Le roi Richard de Percée, envieux et méfiant de sa magie, l'espionnait nuit et jour pour s'assurer qu'elle n'utilise jamais ses pouvoirs extraordinaires contre lui. Un jour, il lui proposa de devenir la magicienne attitrée de la couronne. La femme, dépendante du contact avec la nature et assoiffée de liberté, refusa catégoriquement. Alors, le roi entra dans une fureur jusqu'à présent inégalée, sans doute parce que jamais n'avait-on osé résister à ses désirs. Il mit au point un ingénieux stratagème pour exploiter son unique faiblesse et la faire enfermer dans le plus grand secret au donjon du palais. Cette forteresse sombre aux murailles si hautes qu'elles en cachaient presque le ciel était dressée au sommet d'une colline toujours abritée sous de lourds nuages gris. La bâtisse était faite de pierres si rugueuses, si vieilles qu'elles avaient pris la teinte noire de la suie.

Le château de Percée fut surnommé la Bastille Noire.
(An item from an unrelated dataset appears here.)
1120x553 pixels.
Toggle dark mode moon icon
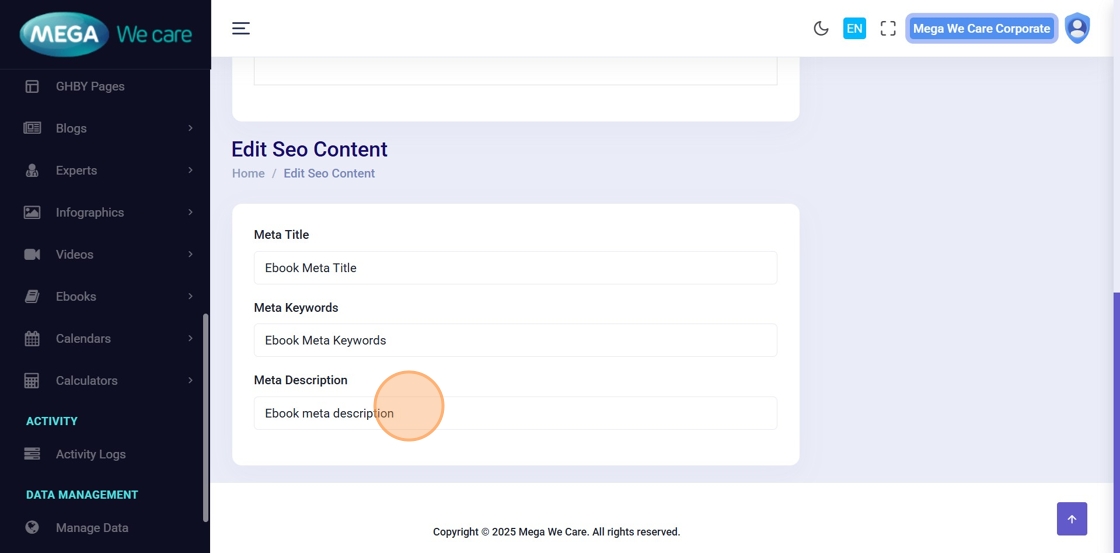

La magicienne y demeura longtemps prisonnière, privée de sa liberté et de la Nature qu'elle chérissait tant. Comme par empathie pour son sort, les herbes et les arbres se laissèrent mourir à l'extérieur, entraînant une pénurie et une famine sans précédent. Le roi se rendait régulièrement dans sa cellule pour tenter de convaincre la magicienne de régner à ses côtés et mettre fin à cette crise, mais en vain. Personne ne sut ce qu'il se passa entre ces quatre murs qui étouffaient sons et lumières. Chacun se demanda pourquoi la femme, réputée indestructible, n'utilisait pas sa magie si puissante contre le roi pour s'échapper de sa prison de pierre.

Mais elle n'en fit rien.

Et les années passèrent...

Le roi finit par se résoudre à oublier la puissance et la beauté de la magicienne et se décida enfin, au plus grand bonheur de son peuple, à épouser une simple princesse originaire d'un royaume alentour, la princesse Eléanor de Crystallide, dont il eut un enfant. Une petite fille aux cheveux de miel et aux yeux noisette qui fut prénommée Juliette.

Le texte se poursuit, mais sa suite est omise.